The charge is in accord also with the rule laid down in Street’s Foundations of Legal Liability quoted in the case cited: as follows:
“It is seen that wherever the court or jury can see that the harm complained of was proximately caused by the negligence of one of the parties, while the negligence of the other was only remotely connected with that harm, the person whose negligence is the proximate cause must be held responsible. If that person is the defendant, then the plaintiff may recover; if that person is the plaintiff, himself, then the action must fall.

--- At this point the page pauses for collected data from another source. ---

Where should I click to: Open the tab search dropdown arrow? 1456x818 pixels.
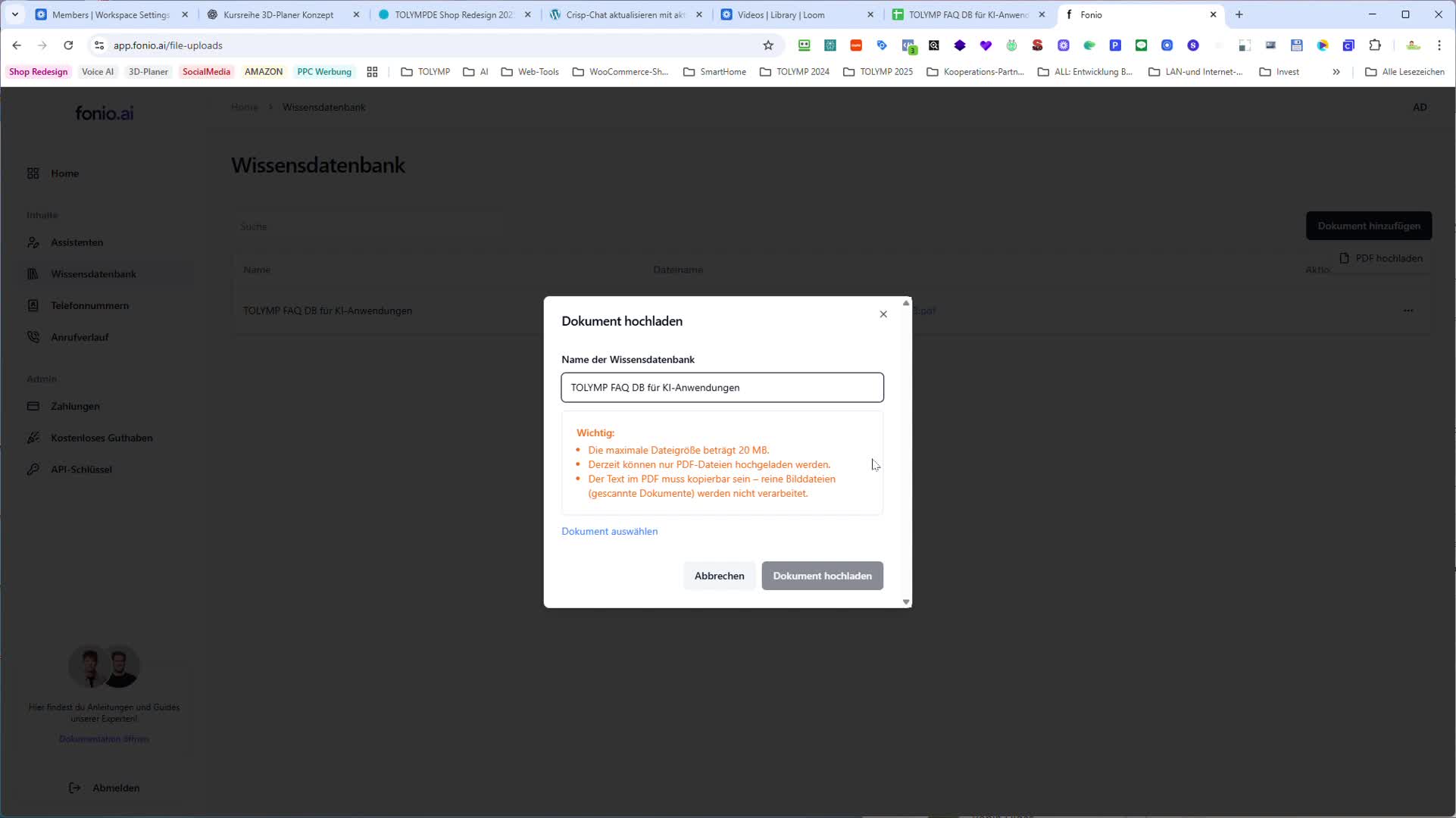(14, 14)
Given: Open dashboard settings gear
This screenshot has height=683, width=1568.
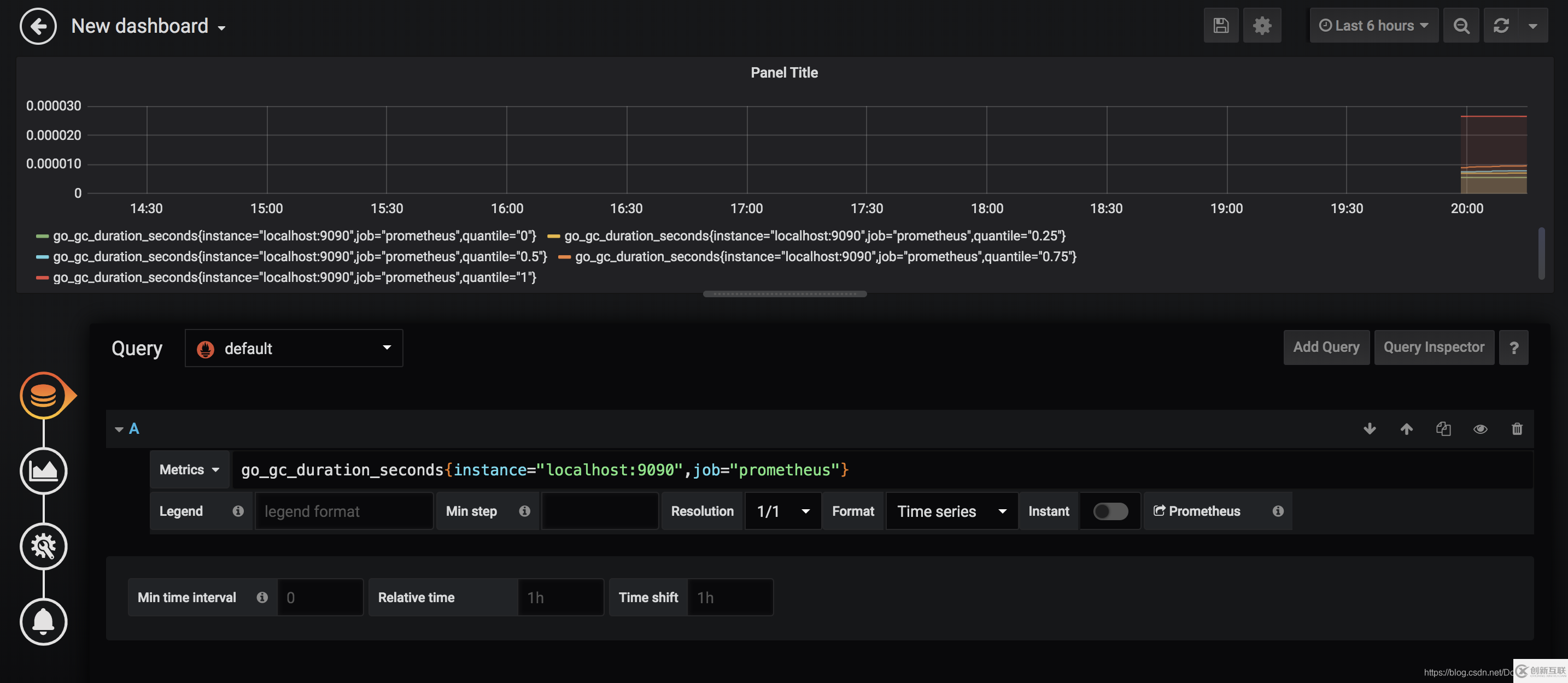Looking at the screenshot, I should pos(1262,26).
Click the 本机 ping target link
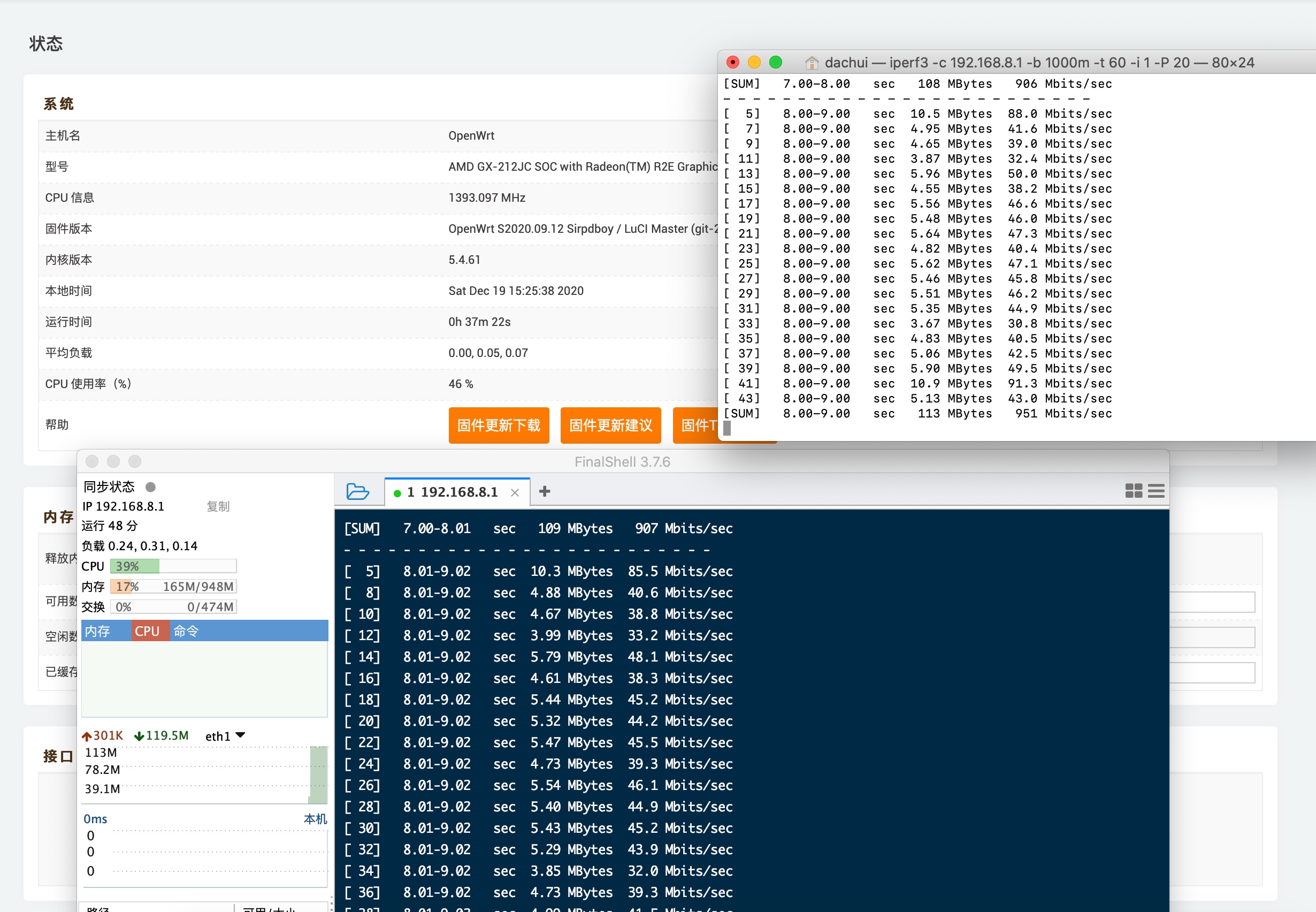The height and width of the screenshot is (912, 1316). click(315, 819)
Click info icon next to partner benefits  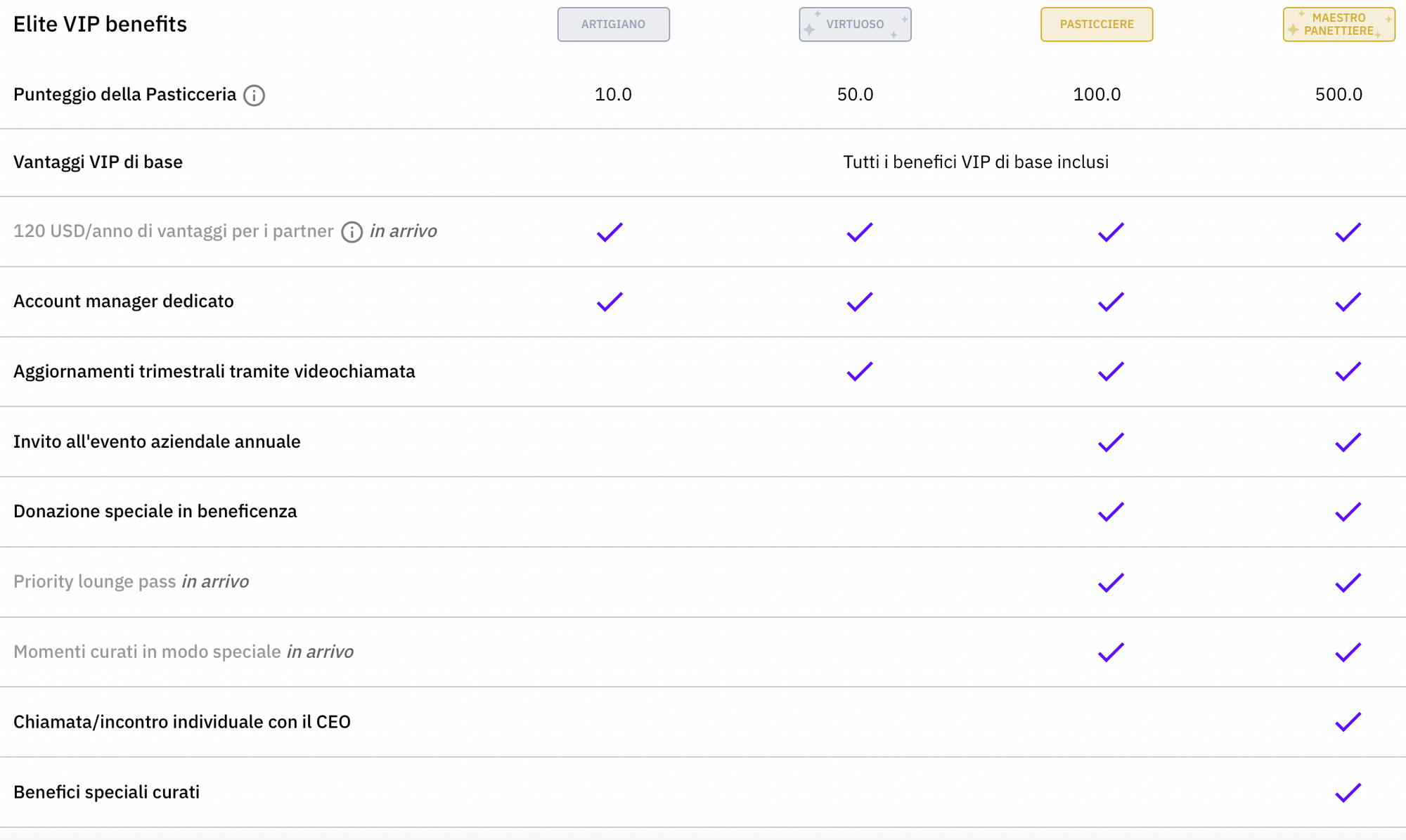tap(352, 231)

“This principle is neatly and accurately summed up in the doctrine of ‘the last clear chance,’ which is to the effect that whenever the respective acts of negligence on the part of the plaintiff and defendant are not actually concurrent, but one succeeds the other by an appreciable interval, the person who has the last clear chance to avoid the impending harm and negligently fails to do so is chargeable with the whole.”
The jury was properly and adequately instructed that plaintiff would be barred of recovery by his contributory negligence unless, in proper application of the last clear chance doctrine, the defendant thereafter could have discovered his peril and avoided the injury. I think the judgment below should be affirmed.